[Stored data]
▬▬▬▬▬▬

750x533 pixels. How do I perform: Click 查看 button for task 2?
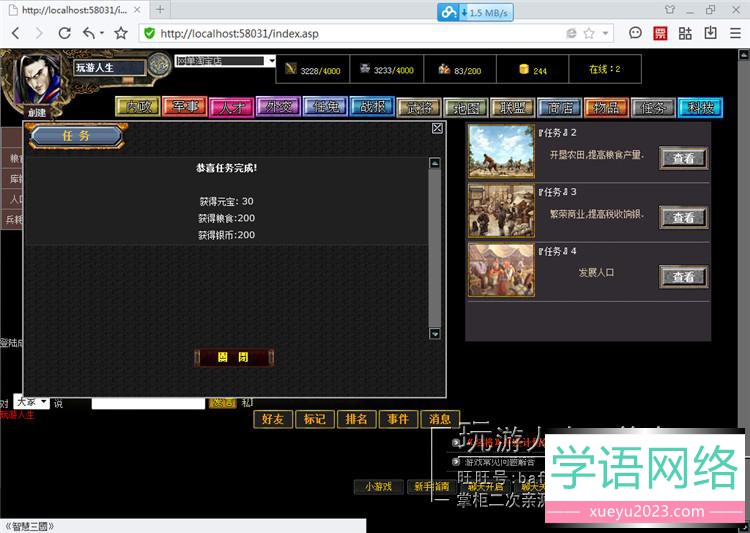[683, 158]
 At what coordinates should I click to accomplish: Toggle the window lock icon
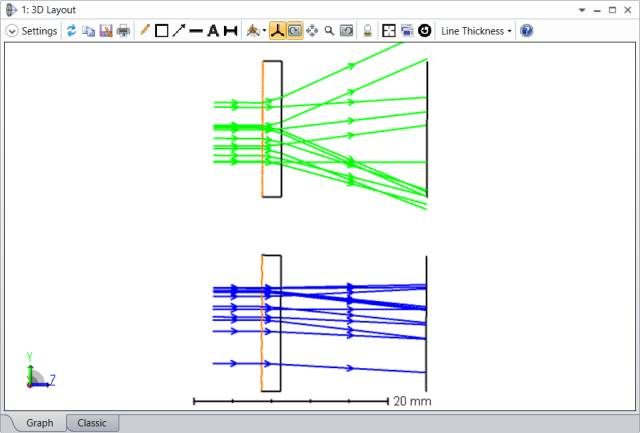click(x=368, y=31)
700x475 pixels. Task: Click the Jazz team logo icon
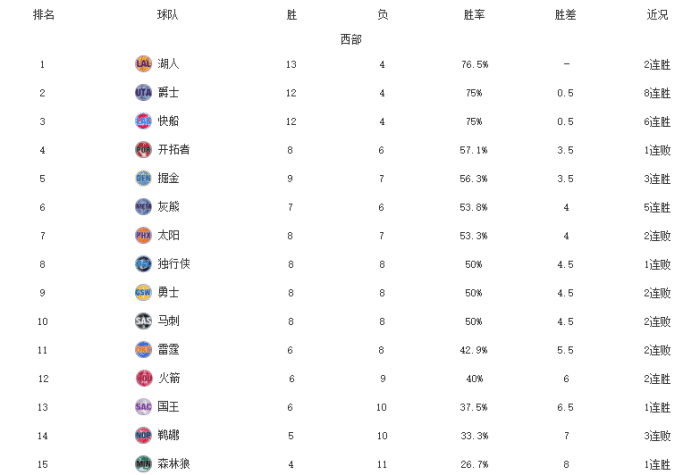[x=143, y=93]

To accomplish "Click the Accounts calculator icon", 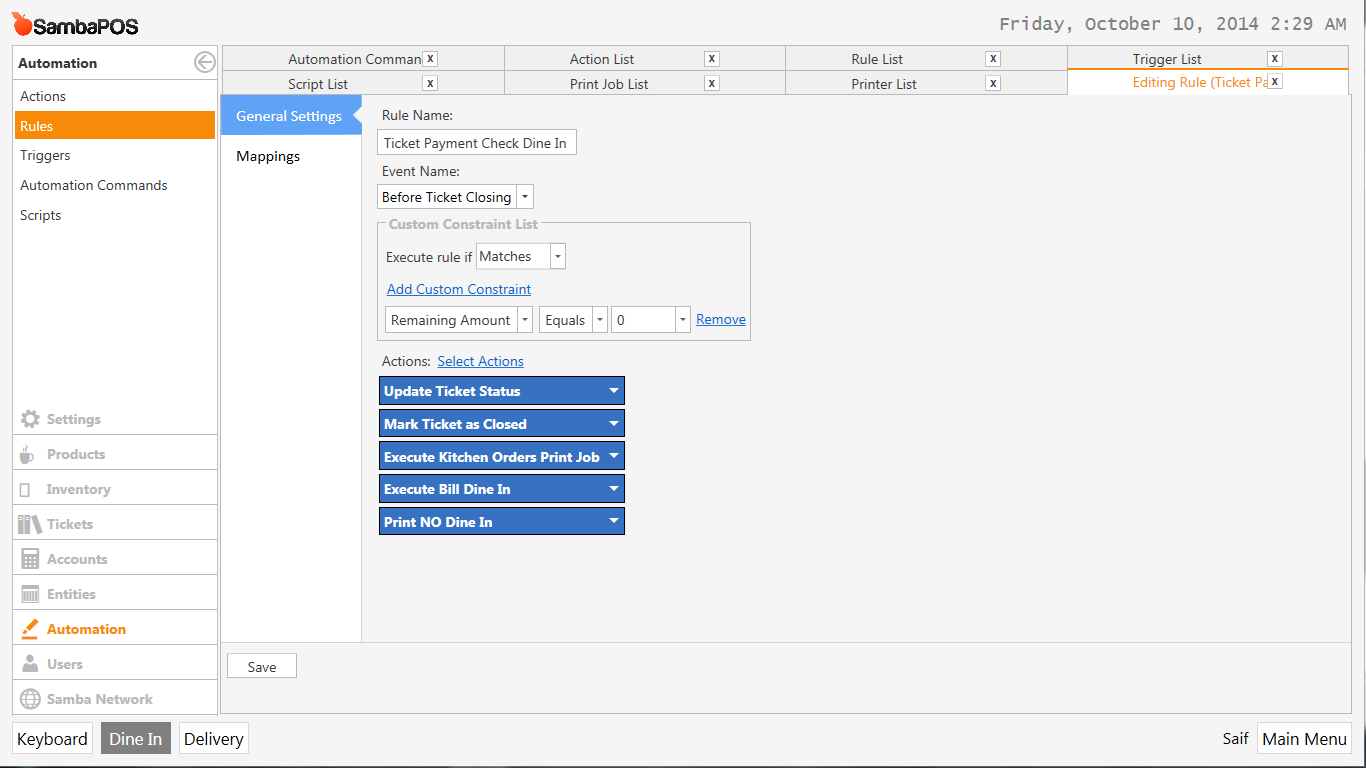I will 30,559.
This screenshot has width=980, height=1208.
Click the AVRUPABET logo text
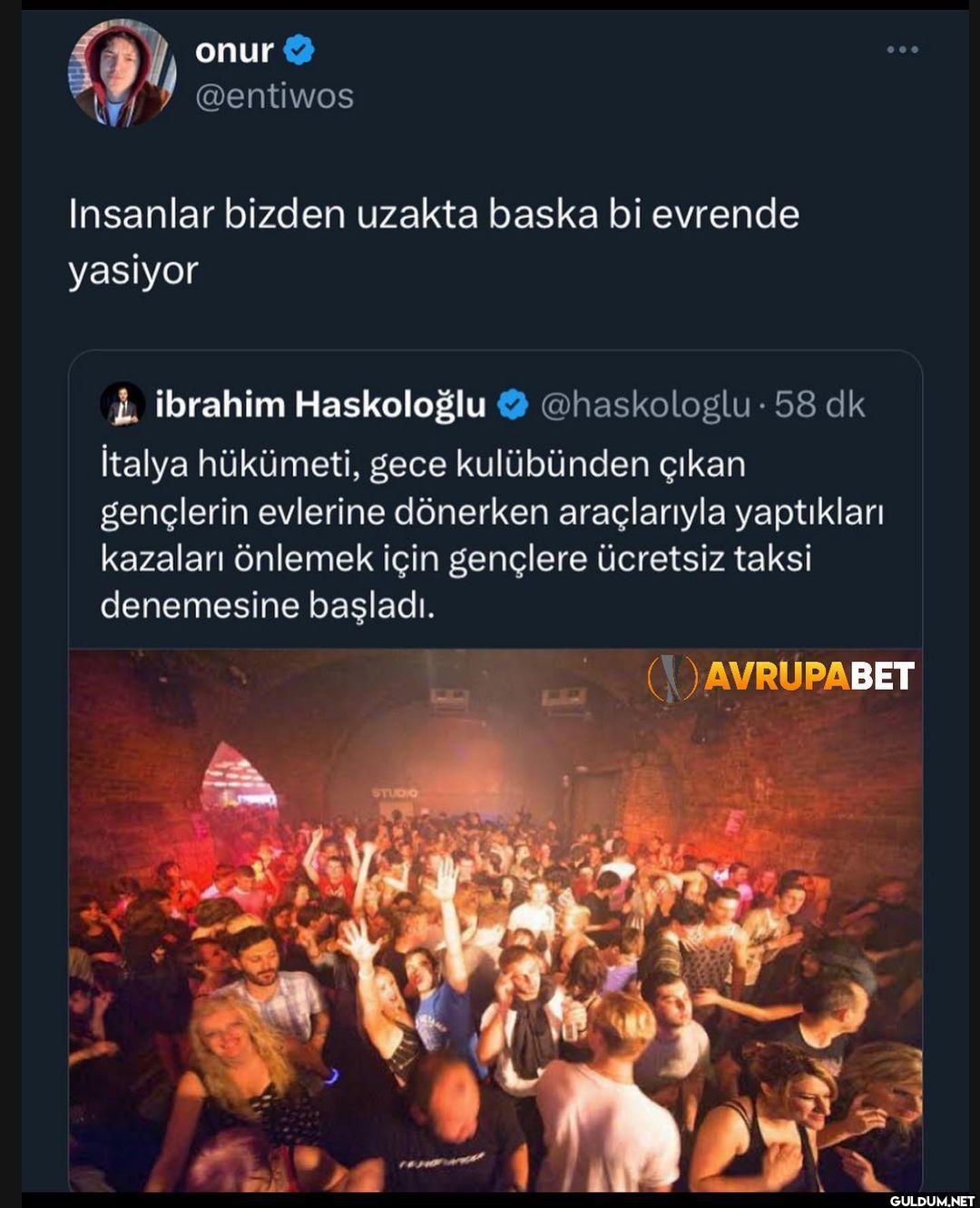point(809,676)
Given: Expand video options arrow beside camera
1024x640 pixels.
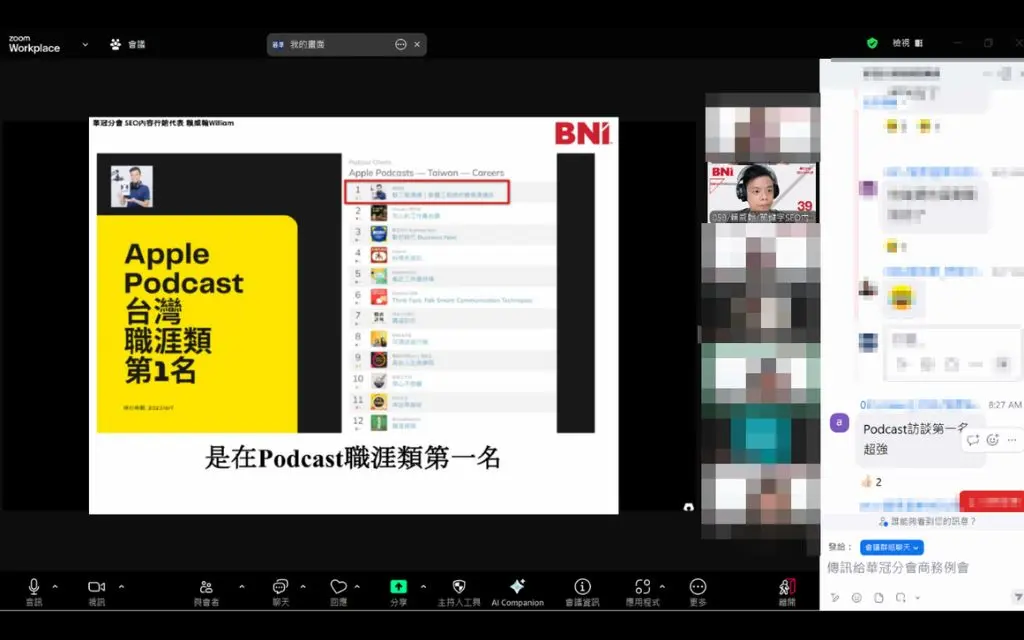Looking at the screenshot, I should tap(121, 586).
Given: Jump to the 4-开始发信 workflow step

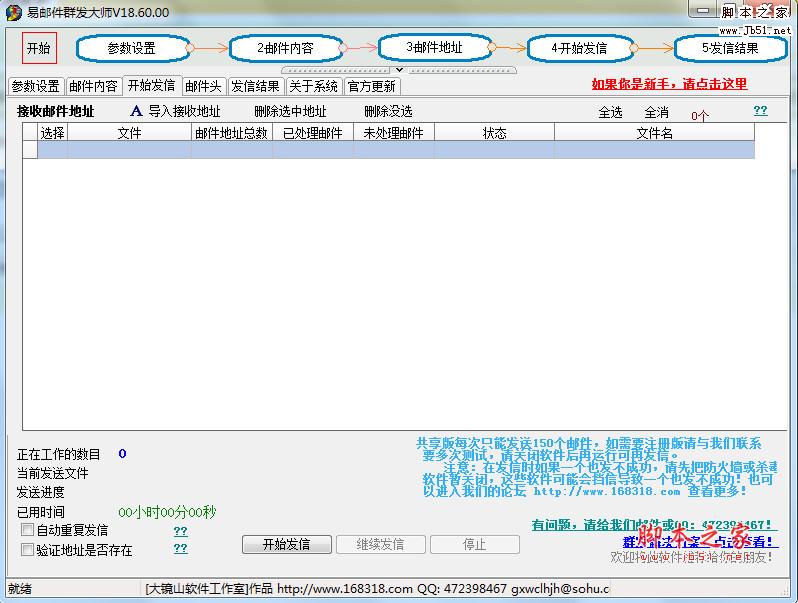Looking at the screenshot, I should (x=579, y=48).
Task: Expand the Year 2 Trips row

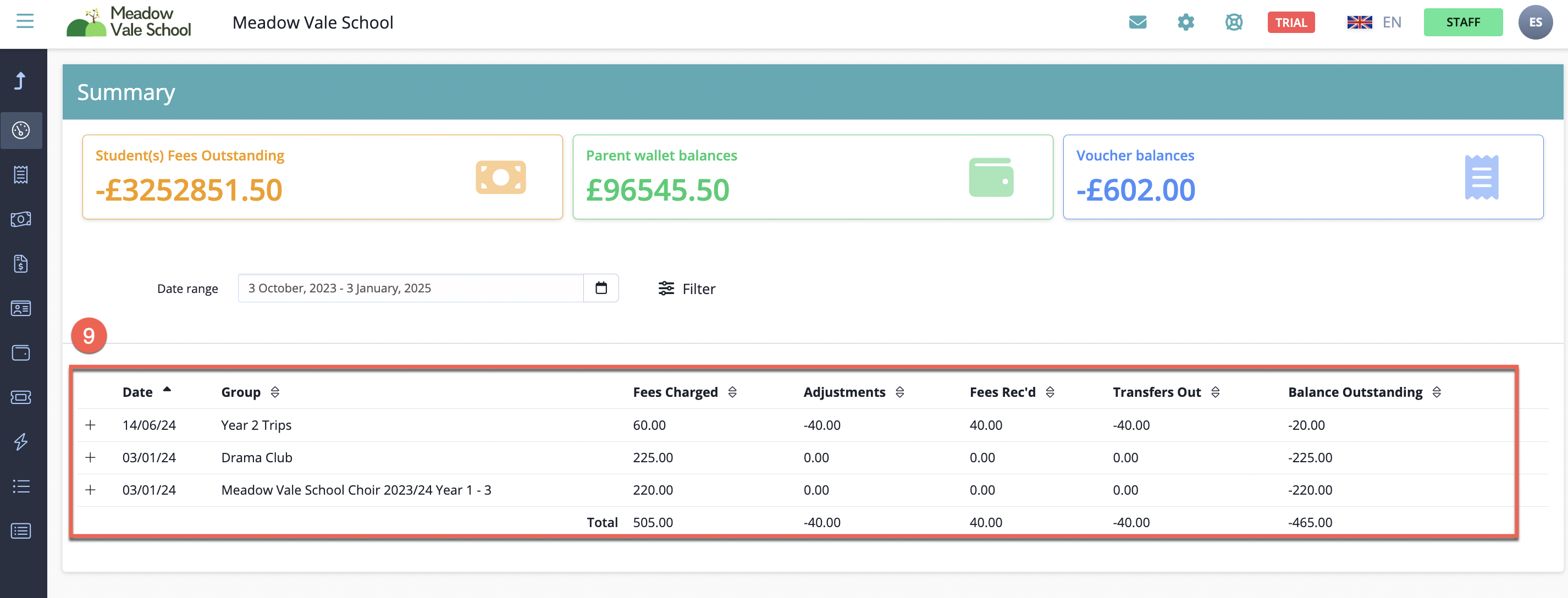Action: pyautogui.click(x=90, y=425)
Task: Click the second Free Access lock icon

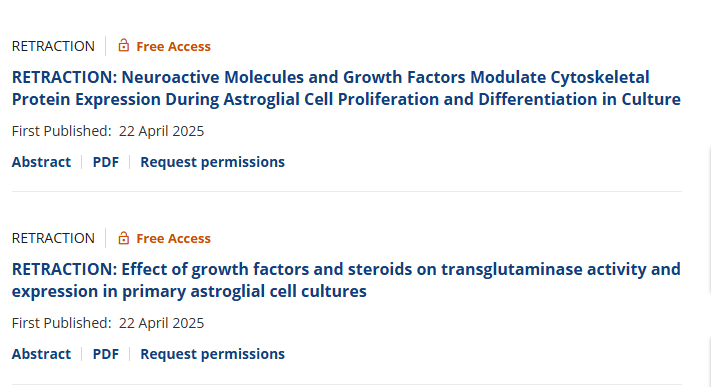Action: point(123,237)
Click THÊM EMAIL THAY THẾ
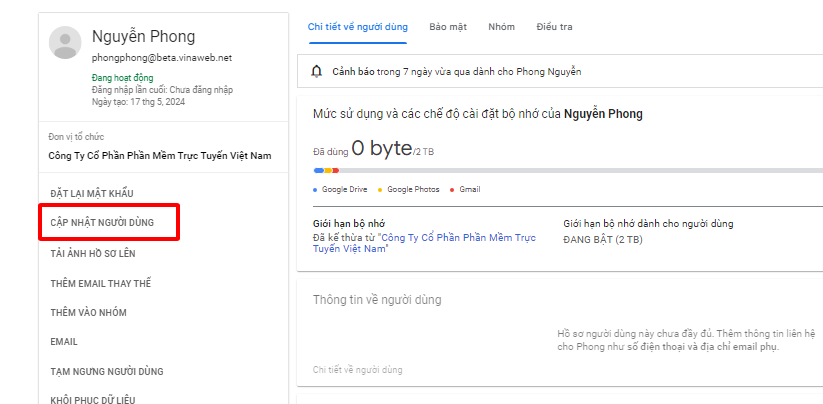Image resolution: width=823 pixels, height=404 pixels. click(101, 283)
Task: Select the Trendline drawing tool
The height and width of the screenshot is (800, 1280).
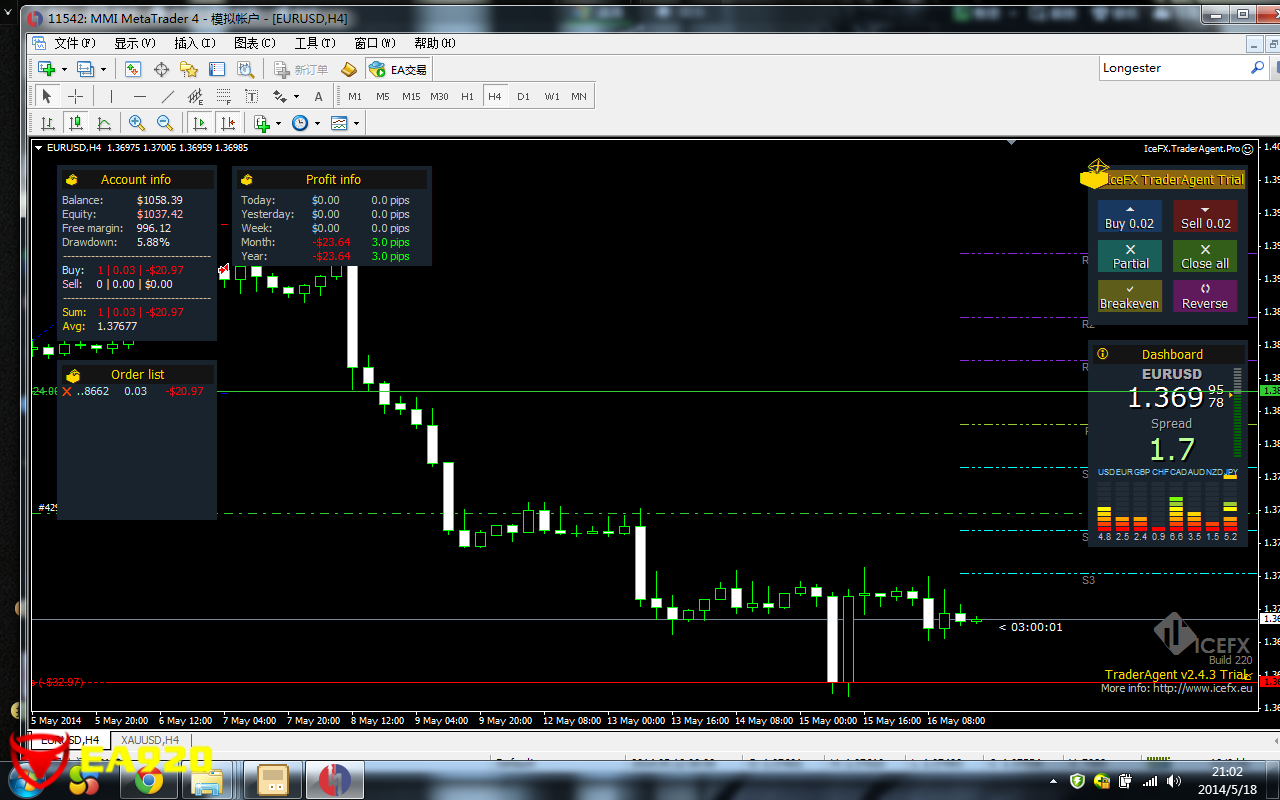Action: (167, 96)
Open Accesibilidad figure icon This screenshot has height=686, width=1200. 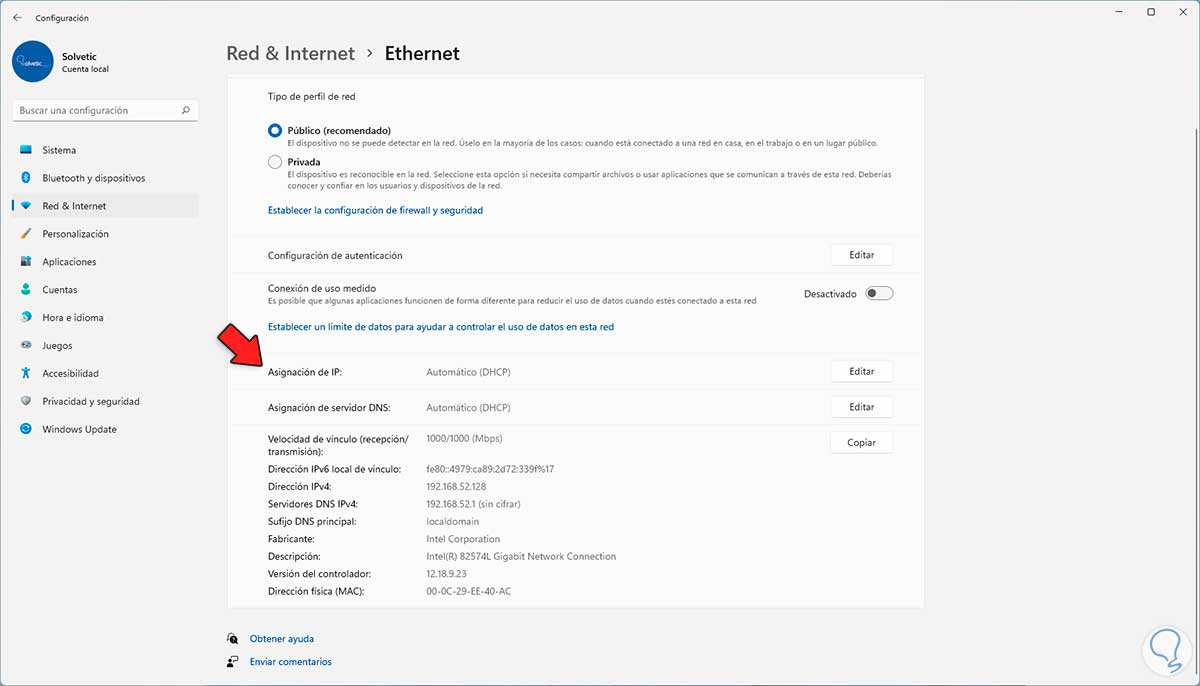26,374
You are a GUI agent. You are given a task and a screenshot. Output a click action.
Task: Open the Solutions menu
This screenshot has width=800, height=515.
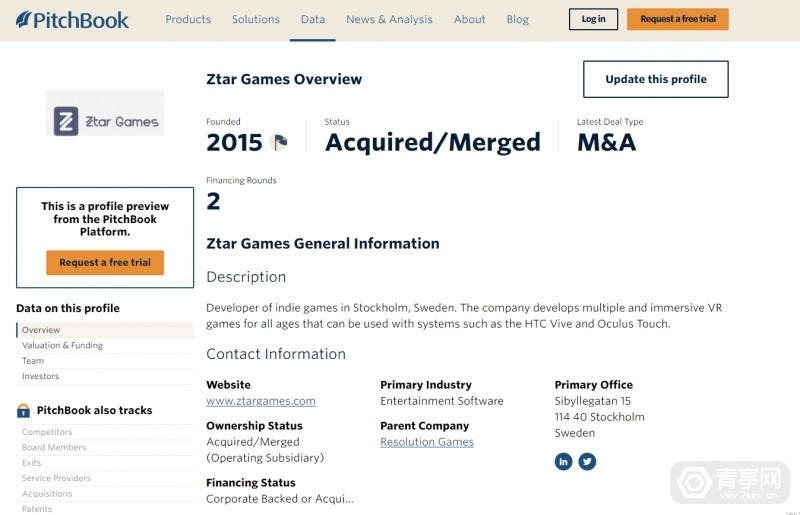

▬▬▬▬▬▬

### What is needed
Write out exactly, and only, the lines from the line holding "You are a GUI" through the end of the data, inclusive, without any pictures.

### Result of the task
You are a GUI agent. You are given a task and a screenshot. Output a click action.
Task: Open the Solutions menu
This screenshot has width=800, height=515.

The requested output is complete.